## EXERCISE BRIEF
Note how many lines in the following material mention "logo", then give that number by itself.

## SOURCE DATA
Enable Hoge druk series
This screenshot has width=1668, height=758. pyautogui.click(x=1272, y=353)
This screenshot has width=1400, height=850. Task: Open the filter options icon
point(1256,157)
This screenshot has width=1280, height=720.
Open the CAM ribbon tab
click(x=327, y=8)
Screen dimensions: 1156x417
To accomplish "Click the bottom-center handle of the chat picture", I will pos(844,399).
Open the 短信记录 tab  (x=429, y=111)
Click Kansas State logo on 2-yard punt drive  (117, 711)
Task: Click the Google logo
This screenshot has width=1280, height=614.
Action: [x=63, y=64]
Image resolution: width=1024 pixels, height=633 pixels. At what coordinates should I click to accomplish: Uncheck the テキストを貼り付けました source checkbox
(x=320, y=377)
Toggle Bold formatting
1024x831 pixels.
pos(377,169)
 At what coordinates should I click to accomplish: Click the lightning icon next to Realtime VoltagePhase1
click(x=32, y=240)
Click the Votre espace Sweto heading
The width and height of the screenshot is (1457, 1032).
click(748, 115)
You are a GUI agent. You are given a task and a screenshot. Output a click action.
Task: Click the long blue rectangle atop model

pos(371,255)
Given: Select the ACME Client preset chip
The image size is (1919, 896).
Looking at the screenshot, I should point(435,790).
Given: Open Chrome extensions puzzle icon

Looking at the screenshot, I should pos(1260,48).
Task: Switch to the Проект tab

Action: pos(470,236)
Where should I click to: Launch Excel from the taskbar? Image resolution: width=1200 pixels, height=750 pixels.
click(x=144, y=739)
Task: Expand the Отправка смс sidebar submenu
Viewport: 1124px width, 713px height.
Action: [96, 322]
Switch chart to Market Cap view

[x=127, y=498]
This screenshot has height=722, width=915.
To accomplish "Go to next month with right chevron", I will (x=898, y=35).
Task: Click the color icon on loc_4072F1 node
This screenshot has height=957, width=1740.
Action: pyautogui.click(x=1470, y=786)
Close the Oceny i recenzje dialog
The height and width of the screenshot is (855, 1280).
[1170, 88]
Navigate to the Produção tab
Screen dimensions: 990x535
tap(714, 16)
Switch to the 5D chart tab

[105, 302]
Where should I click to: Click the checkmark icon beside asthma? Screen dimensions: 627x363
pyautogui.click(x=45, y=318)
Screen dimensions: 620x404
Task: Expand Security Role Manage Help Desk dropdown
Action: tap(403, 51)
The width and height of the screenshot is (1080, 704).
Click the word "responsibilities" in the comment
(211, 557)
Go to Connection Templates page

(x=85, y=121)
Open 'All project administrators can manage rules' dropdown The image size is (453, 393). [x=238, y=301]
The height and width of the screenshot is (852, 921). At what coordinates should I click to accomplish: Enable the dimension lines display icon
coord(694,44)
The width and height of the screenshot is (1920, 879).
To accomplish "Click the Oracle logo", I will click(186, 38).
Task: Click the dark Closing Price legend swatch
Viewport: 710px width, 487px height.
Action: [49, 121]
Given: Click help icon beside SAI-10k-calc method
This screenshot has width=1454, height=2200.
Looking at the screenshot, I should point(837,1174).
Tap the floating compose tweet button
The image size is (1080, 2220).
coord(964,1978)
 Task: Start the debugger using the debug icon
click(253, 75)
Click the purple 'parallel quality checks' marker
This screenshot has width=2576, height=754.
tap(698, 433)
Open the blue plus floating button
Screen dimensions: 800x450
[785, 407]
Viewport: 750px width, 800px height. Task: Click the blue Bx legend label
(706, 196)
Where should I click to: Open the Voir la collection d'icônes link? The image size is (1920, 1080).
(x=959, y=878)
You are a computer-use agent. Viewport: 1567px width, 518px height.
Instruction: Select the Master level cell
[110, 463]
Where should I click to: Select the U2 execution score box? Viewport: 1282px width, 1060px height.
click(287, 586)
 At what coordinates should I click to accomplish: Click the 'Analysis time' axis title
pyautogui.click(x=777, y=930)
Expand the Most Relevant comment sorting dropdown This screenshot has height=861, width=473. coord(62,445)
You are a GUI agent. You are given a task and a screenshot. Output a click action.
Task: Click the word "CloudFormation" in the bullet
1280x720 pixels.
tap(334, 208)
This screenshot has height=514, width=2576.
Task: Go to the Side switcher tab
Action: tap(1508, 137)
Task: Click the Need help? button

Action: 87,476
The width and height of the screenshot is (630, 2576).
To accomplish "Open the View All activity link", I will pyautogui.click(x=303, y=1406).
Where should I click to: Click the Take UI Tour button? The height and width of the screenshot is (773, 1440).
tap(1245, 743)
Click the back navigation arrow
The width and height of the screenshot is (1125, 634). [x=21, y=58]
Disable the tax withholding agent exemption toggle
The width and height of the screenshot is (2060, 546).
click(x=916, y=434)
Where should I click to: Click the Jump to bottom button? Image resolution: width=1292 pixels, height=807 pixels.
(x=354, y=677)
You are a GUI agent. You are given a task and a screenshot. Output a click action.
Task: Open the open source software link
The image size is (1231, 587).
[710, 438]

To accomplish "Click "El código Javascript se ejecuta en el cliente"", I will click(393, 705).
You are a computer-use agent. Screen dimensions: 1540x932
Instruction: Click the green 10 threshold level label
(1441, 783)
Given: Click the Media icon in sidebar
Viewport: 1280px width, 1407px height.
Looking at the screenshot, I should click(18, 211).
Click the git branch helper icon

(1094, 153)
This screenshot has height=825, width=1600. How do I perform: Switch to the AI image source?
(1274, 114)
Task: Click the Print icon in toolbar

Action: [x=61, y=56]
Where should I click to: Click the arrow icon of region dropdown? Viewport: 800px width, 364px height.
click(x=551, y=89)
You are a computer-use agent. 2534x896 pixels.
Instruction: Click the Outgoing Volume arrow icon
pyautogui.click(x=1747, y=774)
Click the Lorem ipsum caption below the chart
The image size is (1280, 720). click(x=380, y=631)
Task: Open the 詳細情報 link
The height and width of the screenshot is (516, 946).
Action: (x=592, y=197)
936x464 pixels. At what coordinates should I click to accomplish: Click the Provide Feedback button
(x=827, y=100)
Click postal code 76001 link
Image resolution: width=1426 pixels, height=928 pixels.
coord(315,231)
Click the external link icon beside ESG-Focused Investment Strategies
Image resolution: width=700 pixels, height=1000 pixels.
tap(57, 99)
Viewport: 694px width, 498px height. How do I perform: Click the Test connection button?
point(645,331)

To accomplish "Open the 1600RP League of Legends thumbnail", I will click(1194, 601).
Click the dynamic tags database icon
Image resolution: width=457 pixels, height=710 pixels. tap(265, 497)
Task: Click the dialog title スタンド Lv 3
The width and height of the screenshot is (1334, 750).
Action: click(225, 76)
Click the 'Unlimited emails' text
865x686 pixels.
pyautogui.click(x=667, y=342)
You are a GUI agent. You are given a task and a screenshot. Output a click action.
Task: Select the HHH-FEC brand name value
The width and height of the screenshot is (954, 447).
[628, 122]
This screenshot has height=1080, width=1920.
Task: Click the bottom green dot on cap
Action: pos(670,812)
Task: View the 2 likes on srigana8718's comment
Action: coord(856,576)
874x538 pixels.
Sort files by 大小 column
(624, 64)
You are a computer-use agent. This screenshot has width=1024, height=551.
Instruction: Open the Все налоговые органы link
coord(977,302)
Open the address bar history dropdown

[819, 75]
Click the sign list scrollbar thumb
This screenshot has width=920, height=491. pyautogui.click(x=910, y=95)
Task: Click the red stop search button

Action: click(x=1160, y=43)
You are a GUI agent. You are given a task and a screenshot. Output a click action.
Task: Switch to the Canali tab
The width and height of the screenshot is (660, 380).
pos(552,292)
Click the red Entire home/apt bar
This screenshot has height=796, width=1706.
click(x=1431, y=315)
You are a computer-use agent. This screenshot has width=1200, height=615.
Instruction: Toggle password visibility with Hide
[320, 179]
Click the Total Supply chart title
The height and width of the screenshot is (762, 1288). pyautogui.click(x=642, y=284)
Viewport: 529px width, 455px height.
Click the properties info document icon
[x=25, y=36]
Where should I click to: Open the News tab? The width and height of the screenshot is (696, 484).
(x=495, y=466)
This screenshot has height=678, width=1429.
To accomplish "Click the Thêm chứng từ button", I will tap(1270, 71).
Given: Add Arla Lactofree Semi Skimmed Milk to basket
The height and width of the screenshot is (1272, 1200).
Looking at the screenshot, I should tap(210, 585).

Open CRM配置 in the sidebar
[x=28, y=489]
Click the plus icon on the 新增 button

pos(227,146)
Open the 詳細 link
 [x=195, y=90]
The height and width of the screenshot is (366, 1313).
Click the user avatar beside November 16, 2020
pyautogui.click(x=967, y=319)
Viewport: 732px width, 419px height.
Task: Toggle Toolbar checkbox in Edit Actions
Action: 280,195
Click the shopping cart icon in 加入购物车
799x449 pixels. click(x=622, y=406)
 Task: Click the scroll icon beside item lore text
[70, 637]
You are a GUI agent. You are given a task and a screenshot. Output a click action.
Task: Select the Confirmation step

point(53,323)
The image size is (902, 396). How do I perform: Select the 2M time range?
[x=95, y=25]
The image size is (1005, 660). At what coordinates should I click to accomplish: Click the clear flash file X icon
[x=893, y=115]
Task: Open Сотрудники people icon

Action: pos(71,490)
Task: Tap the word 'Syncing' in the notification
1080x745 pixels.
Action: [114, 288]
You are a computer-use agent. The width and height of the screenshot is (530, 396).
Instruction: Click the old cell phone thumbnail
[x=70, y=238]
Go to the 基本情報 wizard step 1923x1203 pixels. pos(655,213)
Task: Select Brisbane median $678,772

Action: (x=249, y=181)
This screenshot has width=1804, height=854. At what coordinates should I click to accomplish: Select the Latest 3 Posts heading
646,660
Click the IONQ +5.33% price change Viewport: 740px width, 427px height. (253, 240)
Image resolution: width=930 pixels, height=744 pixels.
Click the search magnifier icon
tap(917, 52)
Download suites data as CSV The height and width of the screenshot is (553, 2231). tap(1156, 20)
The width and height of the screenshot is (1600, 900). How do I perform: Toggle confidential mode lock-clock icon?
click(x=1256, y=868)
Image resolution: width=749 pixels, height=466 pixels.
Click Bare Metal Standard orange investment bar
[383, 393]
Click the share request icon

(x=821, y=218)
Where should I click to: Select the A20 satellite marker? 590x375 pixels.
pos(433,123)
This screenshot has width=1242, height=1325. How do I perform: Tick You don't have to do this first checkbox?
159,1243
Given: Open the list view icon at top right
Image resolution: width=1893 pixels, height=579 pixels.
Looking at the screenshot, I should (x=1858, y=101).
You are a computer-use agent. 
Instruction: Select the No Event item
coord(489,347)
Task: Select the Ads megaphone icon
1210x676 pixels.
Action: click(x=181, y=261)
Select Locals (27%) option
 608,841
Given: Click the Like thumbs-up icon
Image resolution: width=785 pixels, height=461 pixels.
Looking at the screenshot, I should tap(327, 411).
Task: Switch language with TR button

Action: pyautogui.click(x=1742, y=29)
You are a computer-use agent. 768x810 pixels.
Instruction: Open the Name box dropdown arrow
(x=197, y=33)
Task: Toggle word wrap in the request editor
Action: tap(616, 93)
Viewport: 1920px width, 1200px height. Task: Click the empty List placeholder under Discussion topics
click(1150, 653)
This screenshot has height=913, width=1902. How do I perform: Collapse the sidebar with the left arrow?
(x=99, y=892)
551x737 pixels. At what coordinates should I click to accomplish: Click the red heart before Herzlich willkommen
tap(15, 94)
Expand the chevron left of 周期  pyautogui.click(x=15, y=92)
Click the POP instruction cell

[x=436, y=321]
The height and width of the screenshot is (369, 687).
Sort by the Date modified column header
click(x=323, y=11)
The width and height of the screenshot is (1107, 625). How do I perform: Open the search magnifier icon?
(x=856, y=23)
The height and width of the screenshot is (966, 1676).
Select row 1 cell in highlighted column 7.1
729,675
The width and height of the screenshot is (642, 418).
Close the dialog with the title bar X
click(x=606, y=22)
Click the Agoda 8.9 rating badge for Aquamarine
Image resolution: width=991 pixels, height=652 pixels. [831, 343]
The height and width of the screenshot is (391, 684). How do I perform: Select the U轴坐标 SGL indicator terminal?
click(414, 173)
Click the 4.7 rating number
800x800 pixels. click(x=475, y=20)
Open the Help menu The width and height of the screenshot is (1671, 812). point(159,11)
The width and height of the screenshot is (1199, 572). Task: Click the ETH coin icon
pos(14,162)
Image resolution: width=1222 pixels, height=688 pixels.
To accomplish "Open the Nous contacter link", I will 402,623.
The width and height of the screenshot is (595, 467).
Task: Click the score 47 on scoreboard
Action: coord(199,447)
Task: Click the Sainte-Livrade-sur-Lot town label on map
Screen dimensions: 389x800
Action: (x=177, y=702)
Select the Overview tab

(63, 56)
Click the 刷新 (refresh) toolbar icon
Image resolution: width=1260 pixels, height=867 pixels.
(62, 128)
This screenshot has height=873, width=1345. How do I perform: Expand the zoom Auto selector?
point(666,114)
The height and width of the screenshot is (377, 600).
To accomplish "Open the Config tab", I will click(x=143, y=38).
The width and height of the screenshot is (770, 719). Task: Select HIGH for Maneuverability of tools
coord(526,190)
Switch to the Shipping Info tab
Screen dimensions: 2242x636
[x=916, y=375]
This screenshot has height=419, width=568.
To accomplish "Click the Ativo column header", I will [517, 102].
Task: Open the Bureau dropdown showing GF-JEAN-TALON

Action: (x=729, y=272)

## THE ANSWER
3